Theoretical question about Lambda

Terry Reedy tjreedy at udel.edu
Sun May 5 01:38:09 EDT 2002


"Bengt Richter" <bokr at oz.net> wrote in message
news:ab1sf9$mt8$0 at 216.39.172.122...
> On Thu, 02 May 2002 21:05:45 GMT, Alex Martelli <aleax at aleax.it>
wrote:
> In the meantime, to clarify the semantics, I wonder whether this
> is the truly desired behavior of lambda:

As I understand Python....

The behavior of lambda is essentially the behavior of an equivalent
def.

>  >>> fa = lambda x:x+k

This is +- equivalent to

def fa(x): return x+k

'x+k' is effectively quoted by either 'def' or 'lambda' and is not
evaluated until the function is called.  At this point, the existence
or not of a binding to k is irrelevant.  I would be surprised and
upset if otherwise.

>  >>> k='b'
>  >>> fb = (lambda y: lambda x:x+y)(k)

Since you here use k in a call rather than a definition, it now must
exist.
This is +- equivalent to

def _(y):
    def __(x): return x+y
    return __
fb = _(k)

Again, 'x+y' is evaluated when fb is called, not when it is defined.

fb('fb->')

Without nested scoping as introduced in 2.1, this raises 'NameError:
y' unless y is globally defined, which it is not in your example.
(Yes, I tested this.)  With nested scoping, the intermediate namespace
(the outer local namespace) with y == k == whatever is bundled with
the returned inner function for use is satisfying the name lookups.
(I do not know whether the inner mechanics of lambdas are exactly the
same here, but I believe the effect is the same.)

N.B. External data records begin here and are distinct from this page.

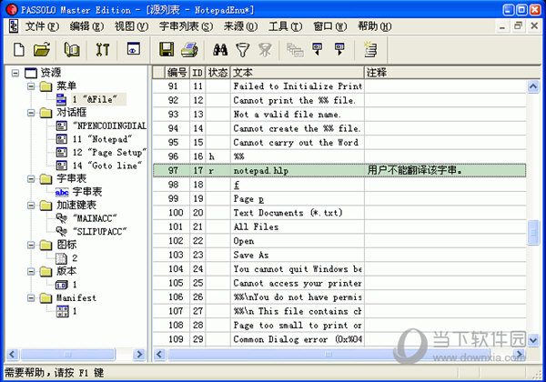Click the string list vertical scrollbar thumb
The height and width of the screenshot is (382, 546).
[x=533, y=233]
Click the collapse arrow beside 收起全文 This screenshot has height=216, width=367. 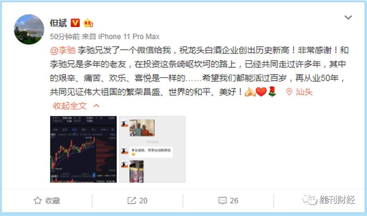tap(97, 106)
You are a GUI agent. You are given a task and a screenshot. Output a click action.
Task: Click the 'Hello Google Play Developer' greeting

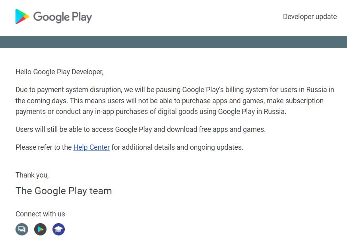click(59, 72)
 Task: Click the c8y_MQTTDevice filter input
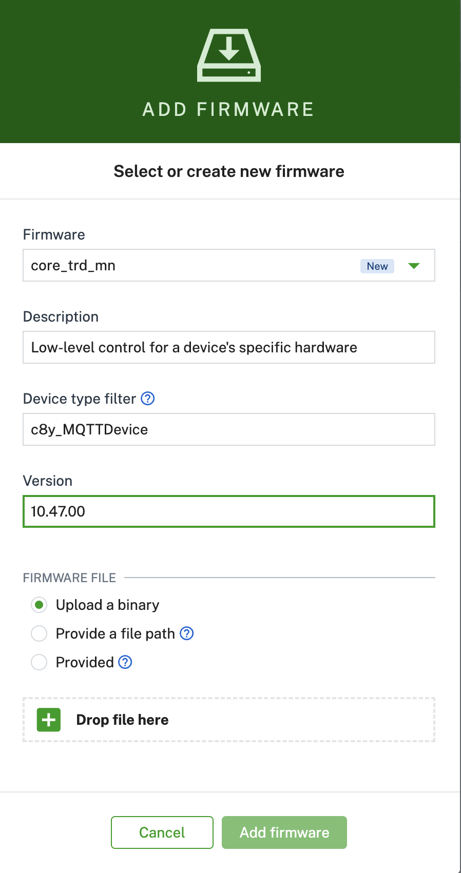pos(229,429)
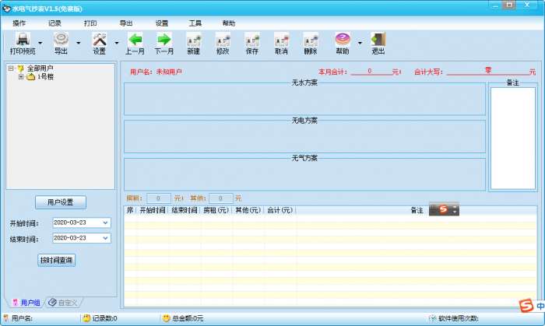This screenshot has height=326, width=545.
Task: Click the 删除 delete icon
Action: pos(311,42)
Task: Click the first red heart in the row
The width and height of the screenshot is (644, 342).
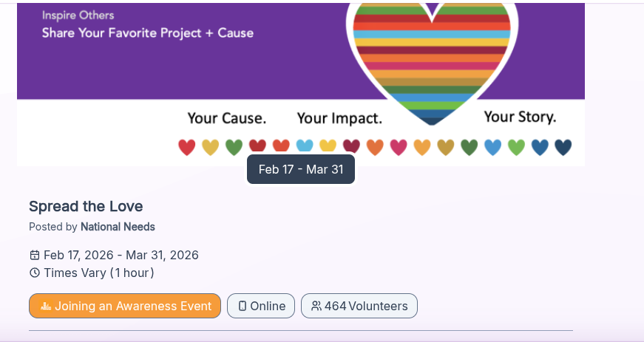Action: coord(187,147)
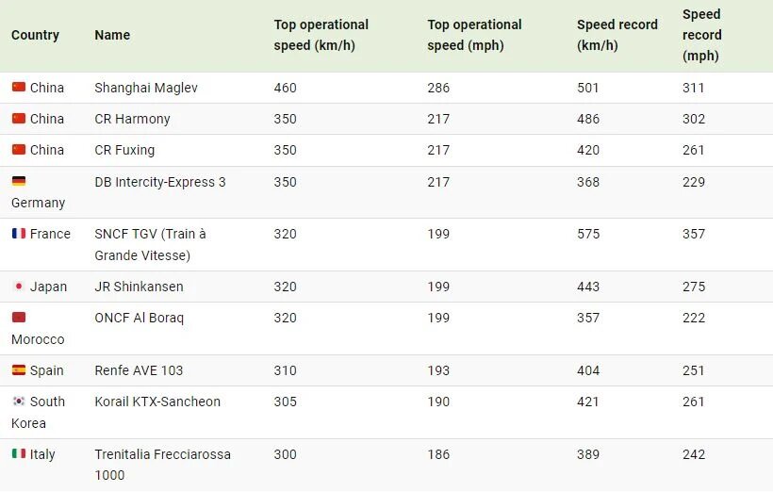773x492 pixels.
Task: Click the Italy flag icon
Action: pyautogui.click(x=19, y=454)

> I.e., what is the rationale for not creating a closure when a global
> binding exists at the time of lambda evaluation?

The definition-time processing of function bodies pays no attention to
the contents of enclosing scopes since nothing is evaluated until call
time.  To do otherwise would be a major change.  Would you have the
function definition raise an error if the global binding does not
exists at that time?

I hope I have made something clearer.